Stored data:
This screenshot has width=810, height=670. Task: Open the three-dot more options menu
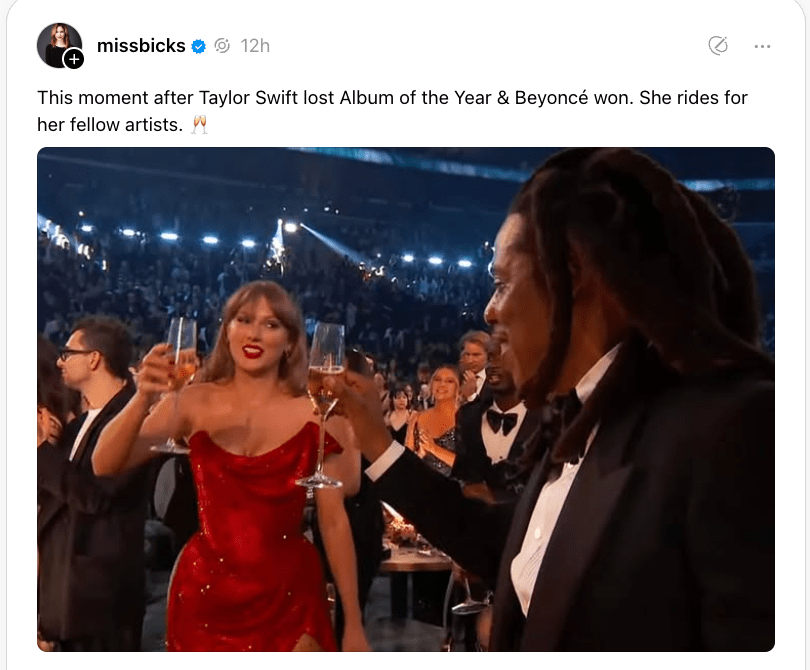762,46
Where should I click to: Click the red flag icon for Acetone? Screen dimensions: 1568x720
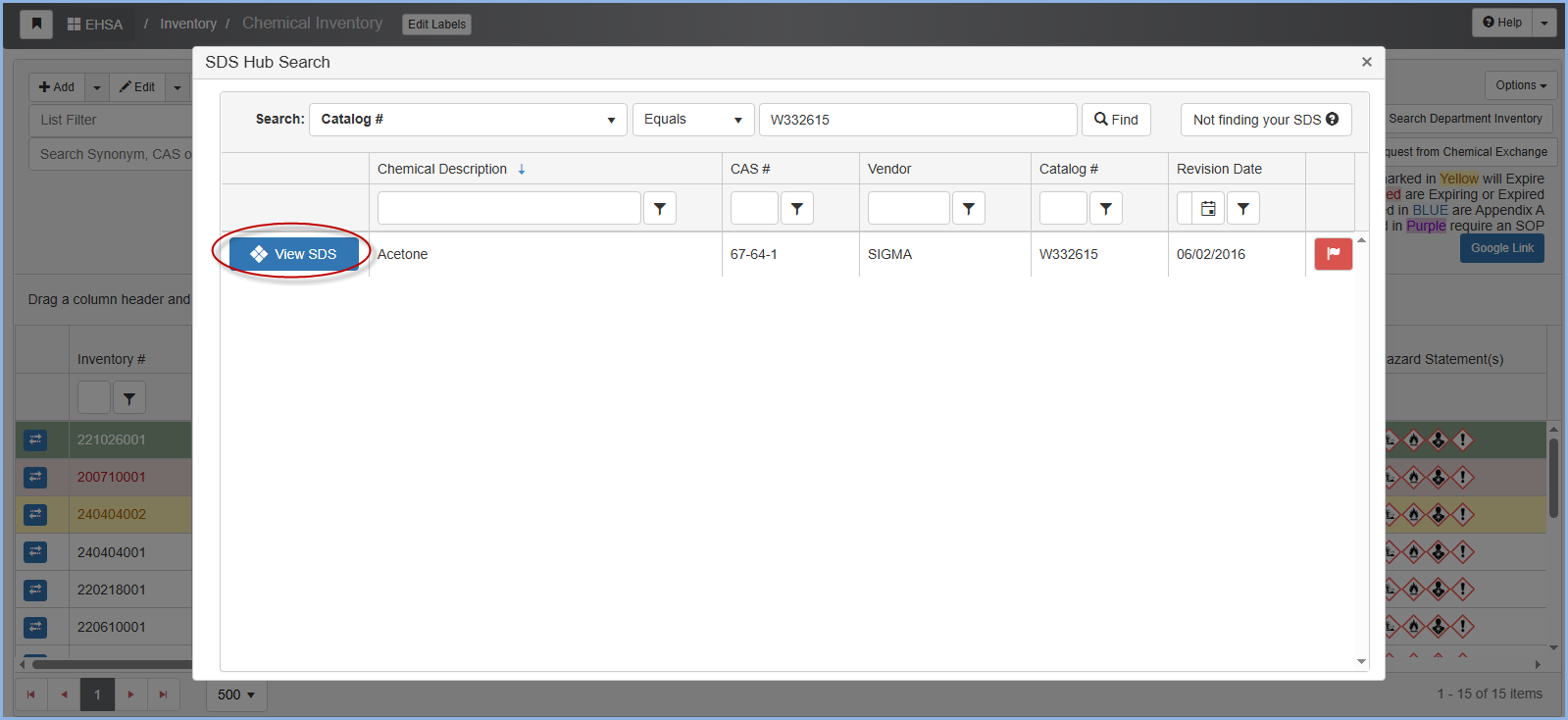(1333, 254)
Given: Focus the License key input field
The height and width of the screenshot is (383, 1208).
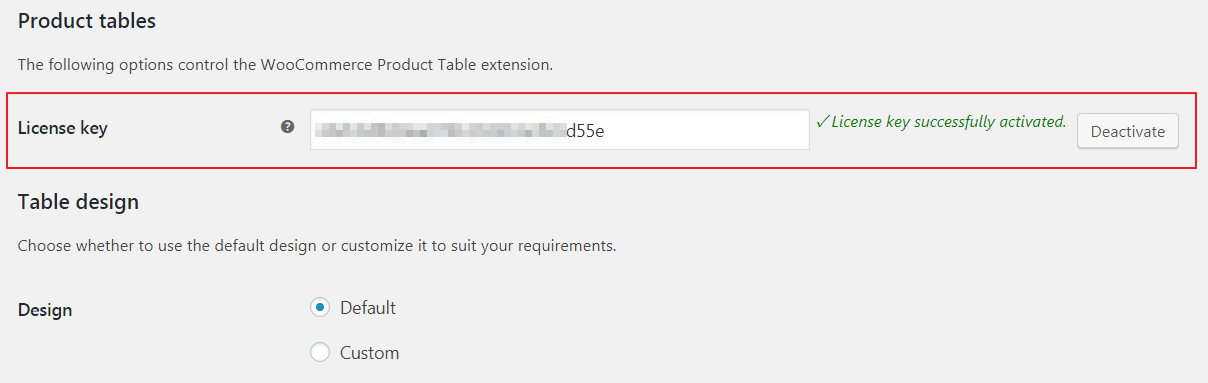Looking at the screenshot, I should [560, 130].
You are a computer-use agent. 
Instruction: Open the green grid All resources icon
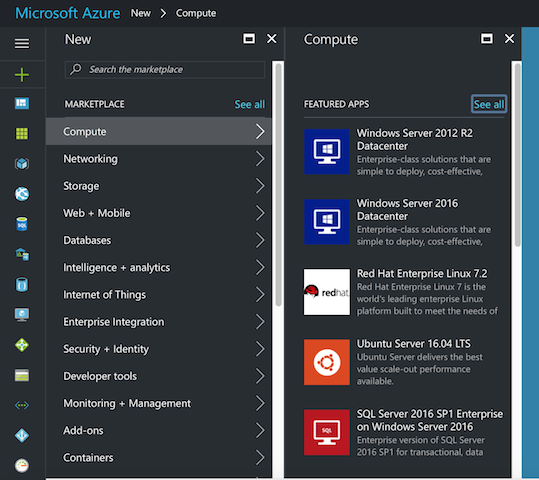tap(22, 133)
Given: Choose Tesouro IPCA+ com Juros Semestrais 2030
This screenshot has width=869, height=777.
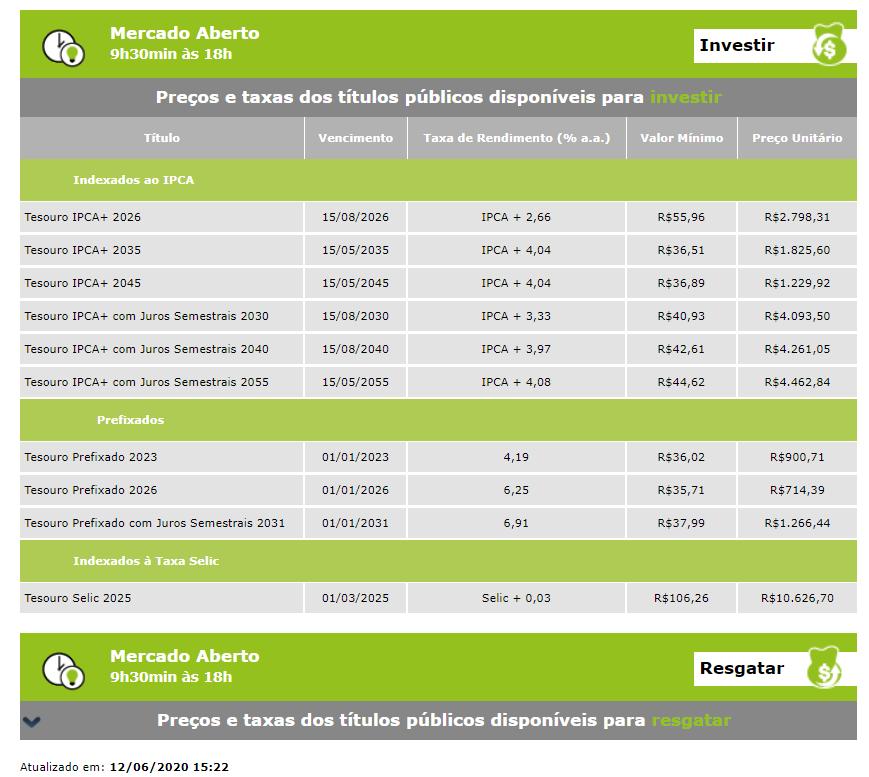Looking at the screenshot, I should [x=146, y=316].
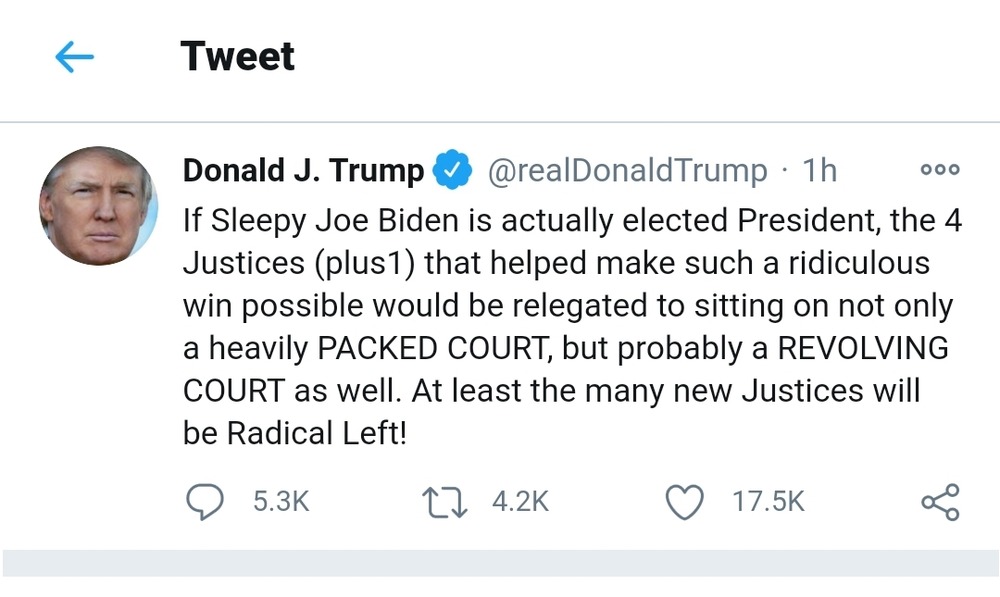Open the three-dot more options menu
This screenshot has height=597, width=1000.
pos(939,170)
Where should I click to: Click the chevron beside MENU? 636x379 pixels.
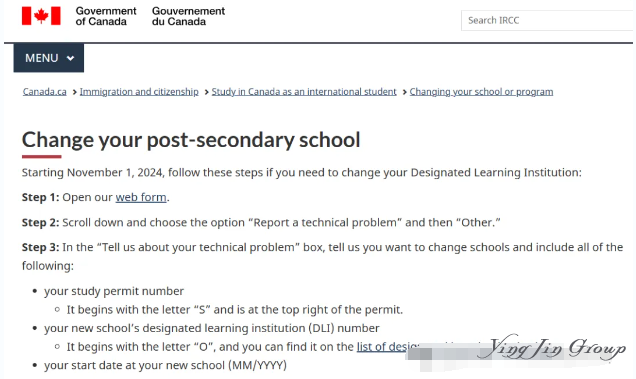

Exercise prompt:
Each line above with the word "Given" needs to be copied.

Answer section:
Given: Focus the License key input field
Given: Choose Tesouro IPCA+ com Juros Semestrais 2030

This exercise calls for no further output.